**Exercise details**
Reproduce verbatim the lines below, starting with the line containing "週間番組表 (237, 1242)" and ending with the line containing "Echappement (248, 877)", both included.

**Dataset records**
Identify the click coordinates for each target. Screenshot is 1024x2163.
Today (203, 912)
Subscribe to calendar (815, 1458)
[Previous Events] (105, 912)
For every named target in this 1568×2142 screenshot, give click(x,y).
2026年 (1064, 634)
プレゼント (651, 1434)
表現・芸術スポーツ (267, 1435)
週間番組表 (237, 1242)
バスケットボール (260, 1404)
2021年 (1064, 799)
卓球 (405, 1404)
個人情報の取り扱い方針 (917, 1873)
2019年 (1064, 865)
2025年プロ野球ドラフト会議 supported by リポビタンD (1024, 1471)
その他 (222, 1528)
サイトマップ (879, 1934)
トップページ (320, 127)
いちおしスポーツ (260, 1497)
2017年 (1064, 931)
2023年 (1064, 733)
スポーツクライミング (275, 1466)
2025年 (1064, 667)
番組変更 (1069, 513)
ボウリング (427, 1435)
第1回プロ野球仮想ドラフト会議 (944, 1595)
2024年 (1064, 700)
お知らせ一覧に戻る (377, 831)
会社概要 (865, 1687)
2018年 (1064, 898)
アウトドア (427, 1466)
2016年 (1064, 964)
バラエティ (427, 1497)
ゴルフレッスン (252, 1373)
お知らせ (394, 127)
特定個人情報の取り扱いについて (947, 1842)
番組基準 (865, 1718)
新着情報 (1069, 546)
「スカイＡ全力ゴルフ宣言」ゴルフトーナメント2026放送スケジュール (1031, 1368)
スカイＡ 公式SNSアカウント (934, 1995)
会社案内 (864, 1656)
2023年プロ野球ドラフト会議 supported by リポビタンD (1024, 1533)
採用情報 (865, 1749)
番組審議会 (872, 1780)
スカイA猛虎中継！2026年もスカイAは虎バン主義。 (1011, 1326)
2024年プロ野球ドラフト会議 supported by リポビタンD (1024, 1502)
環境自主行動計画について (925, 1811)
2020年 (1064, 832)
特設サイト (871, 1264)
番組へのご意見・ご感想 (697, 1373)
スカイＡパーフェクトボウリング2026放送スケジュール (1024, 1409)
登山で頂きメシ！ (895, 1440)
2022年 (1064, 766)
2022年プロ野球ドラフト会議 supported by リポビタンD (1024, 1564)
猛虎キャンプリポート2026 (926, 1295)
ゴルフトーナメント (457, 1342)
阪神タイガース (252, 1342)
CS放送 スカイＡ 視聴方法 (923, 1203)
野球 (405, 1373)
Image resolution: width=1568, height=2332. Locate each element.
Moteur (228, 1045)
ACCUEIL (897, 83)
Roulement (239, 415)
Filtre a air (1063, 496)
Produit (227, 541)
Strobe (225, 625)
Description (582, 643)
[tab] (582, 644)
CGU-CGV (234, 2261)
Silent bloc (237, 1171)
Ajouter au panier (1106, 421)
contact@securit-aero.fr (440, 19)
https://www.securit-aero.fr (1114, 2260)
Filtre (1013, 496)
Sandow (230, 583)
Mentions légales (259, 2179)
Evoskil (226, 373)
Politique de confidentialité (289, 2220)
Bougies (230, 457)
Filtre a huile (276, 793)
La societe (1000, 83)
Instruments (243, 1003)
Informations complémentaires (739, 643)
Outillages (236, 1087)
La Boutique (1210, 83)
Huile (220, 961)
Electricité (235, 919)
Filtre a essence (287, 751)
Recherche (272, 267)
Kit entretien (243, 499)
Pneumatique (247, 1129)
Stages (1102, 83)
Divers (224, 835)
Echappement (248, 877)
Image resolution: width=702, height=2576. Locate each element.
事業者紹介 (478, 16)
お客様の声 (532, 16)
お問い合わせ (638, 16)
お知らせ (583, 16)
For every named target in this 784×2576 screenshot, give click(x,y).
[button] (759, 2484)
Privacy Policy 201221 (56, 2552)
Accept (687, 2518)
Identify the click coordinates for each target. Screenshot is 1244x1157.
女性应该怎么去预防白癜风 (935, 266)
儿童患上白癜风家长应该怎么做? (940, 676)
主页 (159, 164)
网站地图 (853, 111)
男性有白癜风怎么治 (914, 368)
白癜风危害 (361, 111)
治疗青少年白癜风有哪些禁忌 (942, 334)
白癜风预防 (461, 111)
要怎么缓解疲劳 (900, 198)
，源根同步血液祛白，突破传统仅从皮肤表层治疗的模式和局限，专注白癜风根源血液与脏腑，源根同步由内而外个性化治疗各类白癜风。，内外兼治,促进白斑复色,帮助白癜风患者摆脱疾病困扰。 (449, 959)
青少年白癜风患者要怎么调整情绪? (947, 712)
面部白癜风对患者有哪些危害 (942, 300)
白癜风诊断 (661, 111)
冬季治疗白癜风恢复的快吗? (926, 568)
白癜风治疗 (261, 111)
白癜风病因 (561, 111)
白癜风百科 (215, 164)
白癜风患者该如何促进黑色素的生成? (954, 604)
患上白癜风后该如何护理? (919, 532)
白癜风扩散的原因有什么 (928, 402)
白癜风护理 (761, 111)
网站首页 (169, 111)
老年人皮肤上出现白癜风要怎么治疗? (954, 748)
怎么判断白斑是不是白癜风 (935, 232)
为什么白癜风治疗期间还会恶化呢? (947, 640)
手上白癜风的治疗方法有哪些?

**Answer for this exercise**
週間番組表 (237, 1242)
バスケットボール (260, 1404)
2021年 (1064, 799)
卓球 (405, 1404)
個人情報の取り扱い方針 (917, 1873)
2019年 (1064, 865)
2025年プロ野球ドラフト会議 supported by リポビタンD (1024, 1471)
その他 (222, 1528)
サイトマップ (879, 1934)
トップページ (320, 127)
いちおしスポーツ (260, 1497)
2017年 (1064, 931)
2023年 (1064, 733)
スポーツクライミング (275, 1466)
2025年 (1064, 667)
番組変更 (1069, 513)
ボウリング (427, 1435)
第1回プロ野球仮想ドラフト会議 (944, 1595)
2024年 (1064, 700)
お知らせ一覧に戻る (377, 831)
会社概要 (865, 1687)
2018年 (1064, 898)
アウトドア (427, 1466)
2016年 (1064, 964)
バラエティ (427, 1497)
ゴルフレッスン (252, 1373)
お知らせ (394, 127)
特定個人情報の取り扱いについて (947, 1842)
番組基準 (865, 1718)
新着情報 (1069, 546)
「スカイＡ全力ゴルフ宣言」ゴルフトーナメント2026放送スケジュール (1031, 1368)
スカイＡ 公式SNSアカウント (934, 1995)
会社案内 (864, 1656)
2023年プロ野球ドラフト会議 supported by リポビタンD (1024, 1533)
採用情報 (865, 1749)
番組審議会 (872, 1780)
スカイA猛虎中継！2026年もスカイAは虎バン主義。 (1011, 1326)
2024年プロ野球ドラフト会議 supported by リポビタンD (1024, 1502)
環境自主行動計画について (925, 1811)
2020年 (1064, 832)
特設サイト (871, 1264)
番組へのご意見・ご感想 (697, 1373)
スカイＡパーフェクトボウリング2026放送スケジュール (1024, 1409)
登山で頂きメシ！ (895, 1440)
2022年 (1064, 766)
2022年プロ野球ドラフト会議 supported by リポビタンD (1024, 1564)
猛虎キャンプリポート2026 (926, 1295)
ゴルフトーナメント (457, 1342)
阪神タイガース (252, 1342)
CS放送 スカイＡ 視聴方法 (923, 1203)
野球 (405, 1373)
Image resolution: width=1568, height=2332. Locate each element.
Moteur (228, 1045)
ACCUEIL (897, 83)
Roulement (239, 415)
Filtre a air (1063, 496)
Produit (227, 541)
Strobe (225, 625)
Description (582, 643)
[tab] (582, 644)
CGU-CGV (234, 2261)
Silent bloc (237, 1171)
Ajouter au panier (1106, 421)
contact@securit-aero.fr (440, 19)
https://www.securit-aero.fr (1114, 2260)
Filtre (1013, 496)
Sandow (230, 583)
Mentions légales (259, 2179)
Evoskil (226, 373)
Politique de confidentialité (289, 2220)
Bougies (230, 457)
Filtre a huile (276, 793)
La societe (1000, 83)
Instruments (243, 1003)
Informations complémentaires (739, 643)
Outillages (236, 1087)
La Boutique (1210, 83)
Huile (220, 961)
Electricité (235, 919)
Filtre a essence (287, 751)
Recherche (272, 267)
Kit entretien (243, 499)
Pneumatique (247, 1129)
Stages (1102, 83)
Divers (224, 835)
Echappement (248, 877)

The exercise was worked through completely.